Gil Fabrício é um ho­­mem pequenino. Tem 43 anos, usa boné de guri e seu peso é o de uma pluma. Parece um passarinho. A qualquer hora do dia, toca o telefone e ele voa para onde lhe chamarem – um passeio no shopping, um cinema quem sabe, ao pé de uma cama, onde oferece uma prece e a palavra a quem padece. Essa é sua vida. Gil atua como voluntário na Pastoral da Aids e atende aqueles a quem o HIV deixou só somente só, com uma vontade danada de se ir antes da hora.Falamos um pedaço de tempo – pouquíssimo dele, de quem só deixou fotografar as mãos. Economizou nas falas. Mas me forrou de panfletos sobre a pastoral, um projeto criado em 2005, hoje com 160 voluntários, dos 18 aos 80 anos, atendendo 200 pessoas, com idade, sexo e posição social de variações infinitas. A discrição monástica desse cristão é vã. Tudo à volta fala do pequeno Gil, leitor afoito das Confissões de Santo Agostinho e das bulas dos antirretrovirais.

Em cima de sua mesa, na Cúria Metropolitana, há frascos e frascos vazios de Kaletra, Ritovanir e Novir – remédios que formam os coquetéis, aqueles. As amostras servem para orientar iniciantes e desistentes, duas tropas no limite. O que mais apavora, confidencia, são os que abandonam o tratamento, botando tudo a perder.

◆ ◆ ◆

*Em que consiste*: Reproduza o trecho sobre Gil Fabrício de "Em cima de sua" a "tudo a perder.", atualizando-o com "Arquidiocese" no lugar de "Cúria Metropolitana".

◆ ◆ ◆

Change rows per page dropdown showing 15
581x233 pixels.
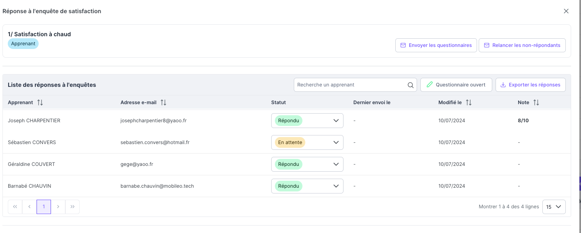(x=554, y=207)
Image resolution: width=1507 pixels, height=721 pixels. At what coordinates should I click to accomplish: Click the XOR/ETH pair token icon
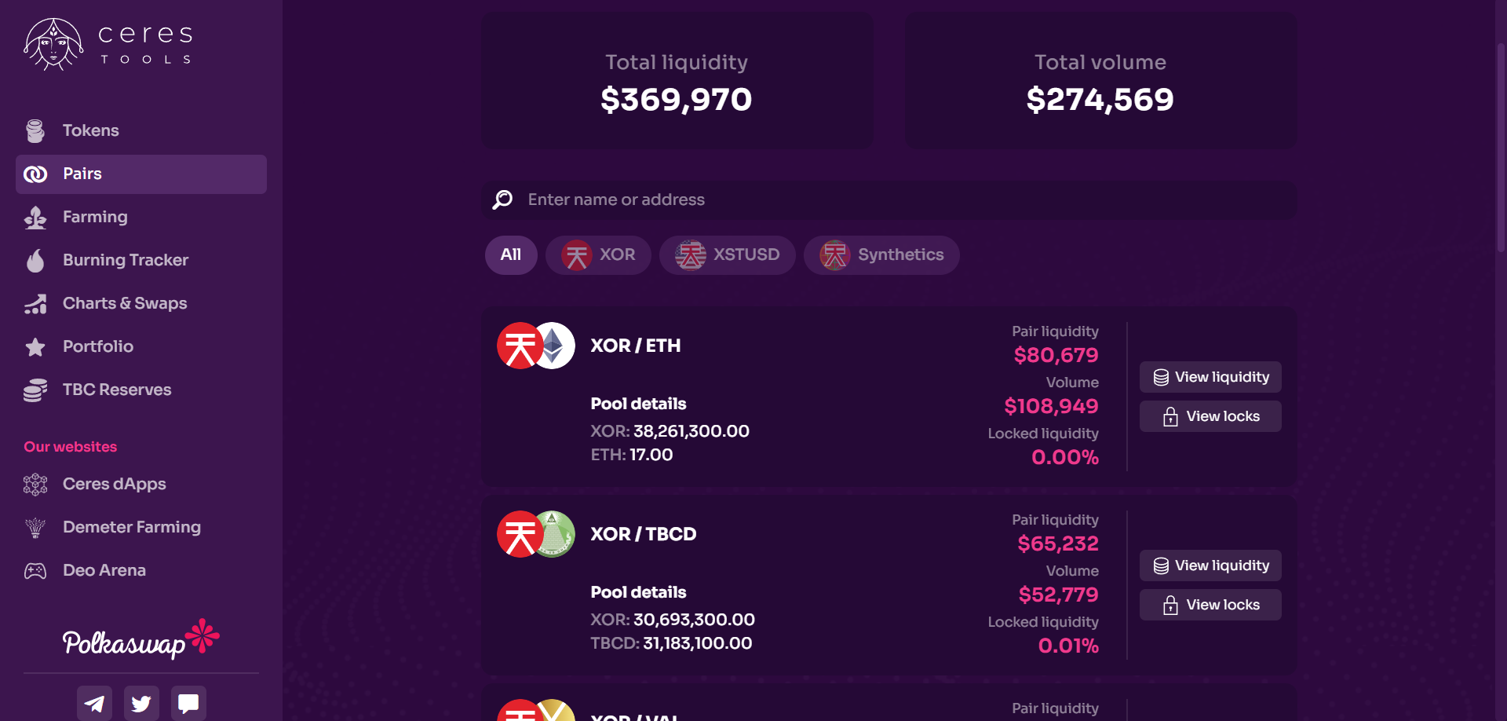[x=536, y=346]
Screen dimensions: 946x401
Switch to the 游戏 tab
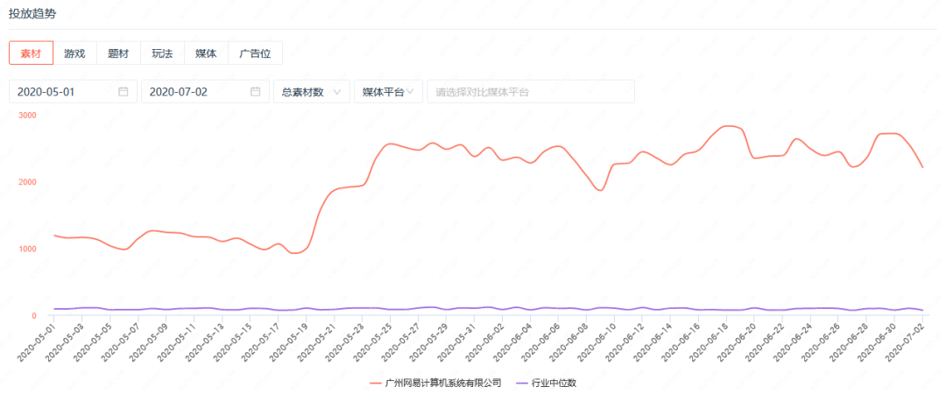pos(74,53)
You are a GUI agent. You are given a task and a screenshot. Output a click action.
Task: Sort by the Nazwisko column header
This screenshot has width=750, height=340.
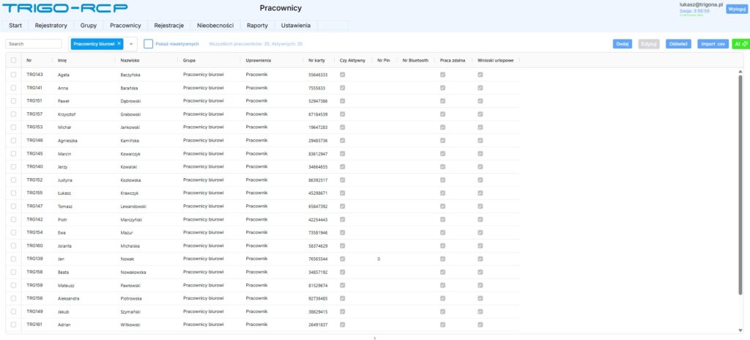130,60
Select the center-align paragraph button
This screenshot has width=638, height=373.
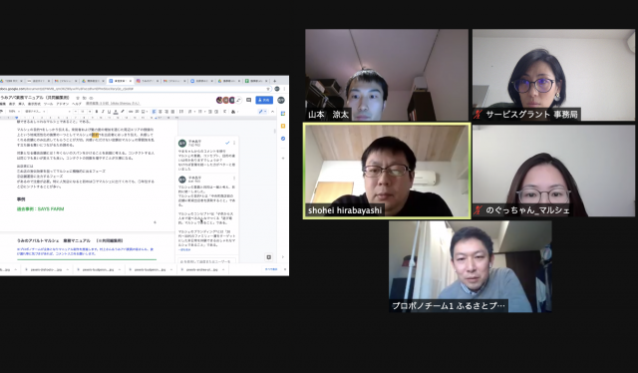tap(160, 112)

◆ ◆ ◆

*Solução*:
Em cima de sua mesa, na Arquidiocese, há frascos e frascos vazios de Kaletra, Ritovanir e Novir – remédios que formam os coquetéis, aqueles. As amostras servem para orientar iniciantes e desistentes, duas tropas no limite. O que mais apavora, confidencia, são os que abandonam o tratamento, botando tudo a perder.